* [Work to be completed] Your answer must be the records, copied with no change.

* [Data in this exercise]
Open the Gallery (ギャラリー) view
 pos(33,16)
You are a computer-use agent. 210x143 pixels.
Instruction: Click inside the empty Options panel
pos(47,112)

* [Written solution]
Open the Gallery (ギャラリー) view
 pos(33,16)
You are a computer-use agent. 210x143 pixels.
Instruction: Click inside the empty Options panel
pos(47,112)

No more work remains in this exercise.